Copy out each of the following entries word for word.

Entries from a data source |
* Start *

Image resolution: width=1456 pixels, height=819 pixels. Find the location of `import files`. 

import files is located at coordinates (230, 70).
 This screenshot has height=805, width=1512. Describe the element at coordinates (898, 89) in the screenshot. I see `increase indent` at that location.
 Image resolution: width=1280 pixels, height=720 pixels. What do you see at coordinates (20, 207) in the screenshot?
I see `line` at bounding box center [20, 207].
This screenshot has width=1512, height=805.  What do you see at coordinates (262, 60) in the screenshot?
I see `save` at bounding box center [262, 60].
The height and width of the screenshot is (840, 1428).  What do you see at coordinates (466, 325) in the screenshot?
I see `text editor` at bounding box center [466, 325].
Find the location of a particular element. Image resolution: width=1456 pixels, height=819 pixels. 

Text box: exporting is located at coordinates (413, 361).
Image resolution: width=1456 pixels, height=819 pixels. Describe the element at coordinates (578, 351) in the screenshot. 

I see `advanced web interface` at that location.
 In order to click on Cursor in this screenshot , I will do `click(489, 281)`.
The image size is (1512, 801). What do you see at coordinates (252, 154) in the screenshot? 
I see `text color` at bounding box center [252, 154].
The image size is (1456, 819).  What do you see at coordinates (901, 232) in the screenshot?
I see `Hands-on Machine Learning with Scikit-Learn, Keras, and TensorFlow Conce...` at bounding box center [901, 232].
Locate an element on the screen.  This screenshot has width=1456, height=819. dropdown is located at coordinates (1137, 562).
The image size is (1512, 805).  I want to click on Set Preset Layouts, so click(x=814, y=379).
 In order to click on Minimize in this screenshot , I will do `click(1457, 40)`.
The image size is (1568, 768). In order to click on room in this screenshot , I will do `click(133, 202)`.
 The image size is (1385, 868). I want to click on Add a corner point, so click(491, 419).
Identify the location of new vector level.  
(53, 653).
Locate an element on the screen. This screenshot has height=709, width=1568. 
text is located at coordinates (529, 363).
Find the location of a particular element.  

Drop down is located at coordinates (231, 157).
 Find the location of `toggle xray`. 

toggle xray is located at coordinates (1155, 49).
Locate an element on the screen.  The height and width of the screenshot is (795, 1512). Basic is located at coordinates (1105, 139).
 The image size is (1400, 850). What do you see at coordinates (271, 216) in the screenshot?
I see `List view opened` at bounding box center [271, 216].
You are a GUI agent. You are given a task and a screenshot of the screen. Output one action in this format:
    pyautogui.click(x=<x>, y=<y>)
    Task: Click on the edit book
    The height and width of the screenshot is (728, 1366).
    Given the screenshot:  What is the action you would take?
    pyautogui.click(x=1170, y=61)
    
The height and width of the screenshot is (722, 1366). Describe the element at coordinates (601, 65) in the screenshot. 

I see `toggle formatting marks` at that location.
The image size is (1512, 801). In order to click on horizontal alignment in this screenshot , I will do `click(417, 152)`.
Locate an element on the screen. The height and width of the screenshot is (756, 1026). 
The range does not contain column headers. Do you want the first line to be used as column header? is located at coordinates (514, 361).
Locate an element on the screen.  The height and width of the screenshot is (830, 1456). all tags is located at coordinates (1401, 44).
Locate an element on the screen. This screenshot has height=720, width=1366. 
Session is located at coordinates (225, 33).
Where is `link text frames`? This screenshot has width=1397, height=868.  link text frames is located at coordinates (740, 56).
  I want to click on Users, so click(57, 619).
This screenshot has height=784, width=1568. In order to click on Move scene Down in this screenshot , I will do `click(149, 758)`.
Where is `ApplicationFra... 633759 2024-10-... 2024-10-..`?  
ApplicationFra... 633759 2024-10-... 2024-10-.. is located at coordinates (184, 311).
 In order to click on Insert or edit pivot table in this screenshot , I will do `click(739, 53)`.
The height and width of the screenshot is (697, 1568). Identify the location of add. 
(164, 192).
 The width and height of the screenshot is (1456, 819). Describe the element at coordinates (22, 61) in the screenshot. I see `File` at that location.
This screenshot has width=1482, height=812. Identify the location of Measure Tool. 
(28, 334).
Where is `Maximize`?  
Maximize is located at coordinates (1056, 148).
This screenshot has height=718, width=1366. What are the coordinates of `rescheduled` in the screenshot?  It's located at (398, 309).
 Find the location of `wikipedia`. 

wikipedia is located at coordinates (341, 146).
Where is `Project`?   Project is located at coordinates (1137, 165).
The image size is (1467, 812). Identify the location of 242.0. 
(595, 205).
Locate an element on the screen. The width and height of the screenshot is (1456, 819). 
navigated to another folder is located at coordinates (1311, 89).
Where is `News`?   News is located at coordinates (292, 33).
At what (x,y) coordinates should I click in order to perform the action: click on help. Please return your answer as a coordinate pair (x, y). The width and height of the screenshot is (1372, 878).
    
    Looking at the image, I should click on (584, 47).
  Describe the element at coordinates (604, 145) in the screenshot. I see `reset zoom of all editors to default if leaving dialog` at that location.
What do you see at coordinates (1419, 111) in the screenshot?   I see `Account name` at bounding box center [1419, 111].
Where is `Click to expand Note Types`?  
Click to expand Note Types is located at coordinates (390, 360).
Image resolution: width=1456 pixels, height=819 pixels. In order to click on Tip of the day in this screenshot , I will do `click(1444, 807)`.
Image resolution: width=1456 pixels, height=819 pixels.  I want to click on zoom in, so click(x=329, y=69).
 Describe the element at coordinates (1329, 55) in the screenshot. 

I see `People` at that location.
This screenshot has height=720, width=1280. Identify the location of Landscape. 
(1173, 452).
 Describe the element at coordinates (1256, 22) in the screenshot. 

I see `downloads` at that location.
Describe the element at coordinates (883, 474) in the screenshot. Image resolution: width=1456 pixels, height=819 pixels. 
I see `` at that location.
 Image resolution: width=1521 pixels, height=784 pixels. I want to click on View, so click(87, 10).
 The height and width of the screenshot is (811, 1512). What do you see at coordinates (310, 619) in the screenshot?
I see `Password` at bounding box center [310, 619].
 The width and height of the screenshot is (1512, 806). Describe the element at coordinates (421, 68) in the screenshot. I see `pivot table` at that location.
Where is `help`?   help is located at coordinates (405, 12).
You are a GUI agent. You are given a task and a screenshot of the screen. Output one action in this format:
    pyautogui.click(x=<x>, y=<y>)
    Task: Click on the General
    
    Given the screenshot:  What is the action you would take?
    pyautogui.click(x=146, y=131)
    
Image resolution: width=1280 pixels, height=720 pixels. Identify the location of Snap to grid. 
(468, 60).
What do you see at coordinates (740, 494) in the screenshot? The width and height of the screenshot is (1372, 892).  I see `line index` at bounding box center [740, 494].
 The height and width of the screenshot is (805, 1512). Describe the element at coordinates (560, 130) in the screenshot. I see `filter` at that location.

* End *

Solved problem |
Image resolution: width=1456 pixels, height=819 pixels. Find the location of `import files`. 

import files is located at coordinates (230, 70).
 This screenshot has height=805, width=1512. Describe the element at coordinates (898, 89) in the screenshot. I see `increase indent` at that location.
 Image resolution: width=1280 pixels, height=720 pixels. What do you see at coordinates (20, 207) in the screenshot?
I see `line` at bounding box center [20, 207].
This screenshot has width=1512, height=805.  What do you see at coordinates (262, 60) in the screenshot?
I see `save` at bounding box center [262, 60].
The height and width of the screenshot is (840, 1428).  What do you see at coordinates (466, 325) in the screenshot?
I see `text editor` at bounding box center [466, 325].
Find the location of a particular element. Image resolution: width=1456 pixels, height=819 pixels. 

Text box: exporting is located at coordinates (413, 361).
Image resolution: width=1456 pixels, height=819 pixels. Describe the element at coordinates (578, 351) in the screenshot. 

I see `advanced web interface` at that location.
 In order to click on Cursor in this screenshot , I will do `click(489, 281)`.
The image size is (1512, 801). What do you see at coordinates (252, 154) in the screenshot? 
I see `text color` at bounding box center [252, 154].
The image size is (1456, 819).  What do you see at coordinates (901, 232) in the screenshot?
I see `Hands-on Machine Learning with Scikit-Learn, Keras, and TensorFlow Conce...` at bounding box center [901, 232].
Locate an element on the screen.  This screenshot has width=1456, height=819. dropdown is located at coordinates (1137, 562).
The image size is (1512, 805).  I want to click on Set Preset Layouts, so click(x=814, y=379).
 In order to click on Minimize in this screenshot , I will do `click(1457, 40)`.
The image size is (1568, 768). In order to click on room in this screenshot , I will do `click(133, 202)`.
 The image size is (1385, 868). I want to click on Add a corner point, so click(491, 419).
Identify the location of new vector level.  
(53, 653).
Locate an element on the screen. This screenshot has height=709, width=1568. 
text is located at coordinates (529, 363).
Find the location of a particular element.  

Drop down is located at coordinates (231, 157).
 Find the location of `toggle xray`. 

toggle xray is located at coordinates (1155, 49).
Locate an element on the screen.  The height and width of the screenshot is (795, 1512). Basic is located at coordinates (1105, 139).
 The image size is (1400, 850). What do you see at coordinates (271, 216) in the screenshot?
I see `List view opened` at bounding box center [271, 216].
You are a GUI agent. You are given a task and a screenshot of the screen. Output one action in this format:
    pyautogui.click(x=<x>, y=<y>)
    Task: Click on the edit book
    The height and width of the screenshot is (728, 1366).
    Given the screenshot:  What is the action you would take?
    pyautogui.click(x=1170, y=61)
    
The height and width of the screenshot is (722, 1366). Describe the element at coordinates (601, 65) in the screenshot. 

I see `toggle formatting marks` at that location.
The image size is (1512, 801). In order to click on horizontal alignment in this screenshot , I will do `click(417, 152)`.
Locate an element on the screen. The height and width of the screenshot is (756, 1026). 
The range does not contain column headers. Do you want the first line to be used as column header? is located at coordinates (514, 361).
Locate an element on the screen.  The height and width of the screenshot is (830, 1456). all tags is located at coordinates (1401, 44).
Locate an element on the screen. This screenshot has height=720, width=1366. 
Session is located at coordinates (225, 33).
Where is `link text frames`? This screenshot has width=1397, height=868.  link text frames is located at coordinates (740, 56).
  I want to click on Users, so click(57, 619).
This screenshot has height=784, width=1568. In order to click on Move scene Down in this screenshot , I will do `click(149, 758)`.
Where is `ApplicationFra... 633759 2024-10-... 2024-10-..`?  
ApplicationFra... 633759 2024-10-... 2024-10-.. is located at coordinates (184, 311).
 In order to click on Insert or edit pivot table in this screenshot , I will do `click(739, 53)`.
The height and width of the screenshot is (697, 1568). Identify the location of add. 
(164, 192).
 The width and height of the screenshot is (1456, 819). Describe the element at coordinates (22, 61) in the screenshot. I see `File` at that location.
This screenshot has width=1482, height=812. Identify the location of Measure Tool. 
(28, 334).
Where is `Maximize`?  
Maximize is located at coordinates (1056, 148).
This screenshot has height=718, width=1366. What are the coordinates of `rescheduled` in the screenshot?  It's located at (398, 309).
 Find the location of `wikipedia`. 

wikipedia is located at coordinates (341, 146).
Where is `Project`?   Project is located at coordinates (1137, 165).
The image size is (1467, 812). Identify the location of 242.0. 
(595, 205).
Locate an element on the screen. The width and height of the screenshot is (1456, 819). 
navigated to another folder is located at coordinates (1311, 89).
Where is `News`?   News is located at coordinates (292, 33).
At what (x,y) coordinates should I click in order to perform the action: click on help. Please return your answer as a coordinate pair (x, y). The width and height of the screenshot is (1372, 878).
    
    Looking at the image, I should click on (584, 47).
  Describe the element at coordinates (604, 145) in the screenshot. I see `reset zoom of all editors to default if leaving dialog` at that location.
What do you see at coordinates (1419, 111) in the screenshot?   I see `Account name` at bounding box center [1419, 111].
Where is `Click to expand Note Types`?  
Click to expand Note Types is located at coordinates (390, 360).
Image resolution: width=1456 pixels, height=819 pixels. In order to click on Tip of the day in this screenshot , I will do `click(1444, 807)`.
Image resolution: width=1456 pixels, height=819 pixels.  I want to click on zoom in, so click(x=329, y=69).
 Describe the element at coordinates (1329, 55) in the screenshot. 

I see `People` at that location.
This screenshot has height=720, width=1280. Identify the location of Landscape. 
(1173, 452).
 Describe the element at coordinates (1256, 22) in the screenshot. 

I see `downloads` at that location.
Describe the element at coordinates (883, 474) in the screenshot. Image resolution: width=1456 pixels, height=819 pixels. 
I see `` at that location.
 Image resolution: width=1521 pixels, height=784 pixels. I want to click on View, so click(87, 10).
 The height and width of the screenshot is (811, 1512). What do you see at coordinates (310, 619) in the screenshot?
I see `Password` at bounding box center [310, 619].
 The width and height of the screenshot is (1512, 806). Describe the element at coordinates (421, 68) in the screenshot. I see `pivot table` at that location.
Where is `help`?   help is located at coordinates (405, 12).
You are a GUI agent. You are given a task and a screenshot of the screen. Output one action in this format:
    pyautogui.click(x=<x>, y=<y>)
    Task: Click on the General
    
    Given the screenshot:  What is the action you would take?
    pyautogui.click(x=146, y=131)
    
Image resolution: width=1280 pixels, height=720 pixels. Identify the location of Snap to grid. 
(468, 60).
What do you see at coordinates (740, 494) in the screenshot? The width and height of the screenshot is (1372, 892).  I see `line index` at bounding box center [740, 494].
 The height and width of the screenshot is (805, 1512). Describe the element at coordinates (560, 130) in the screenshot. I see `filter` at that location.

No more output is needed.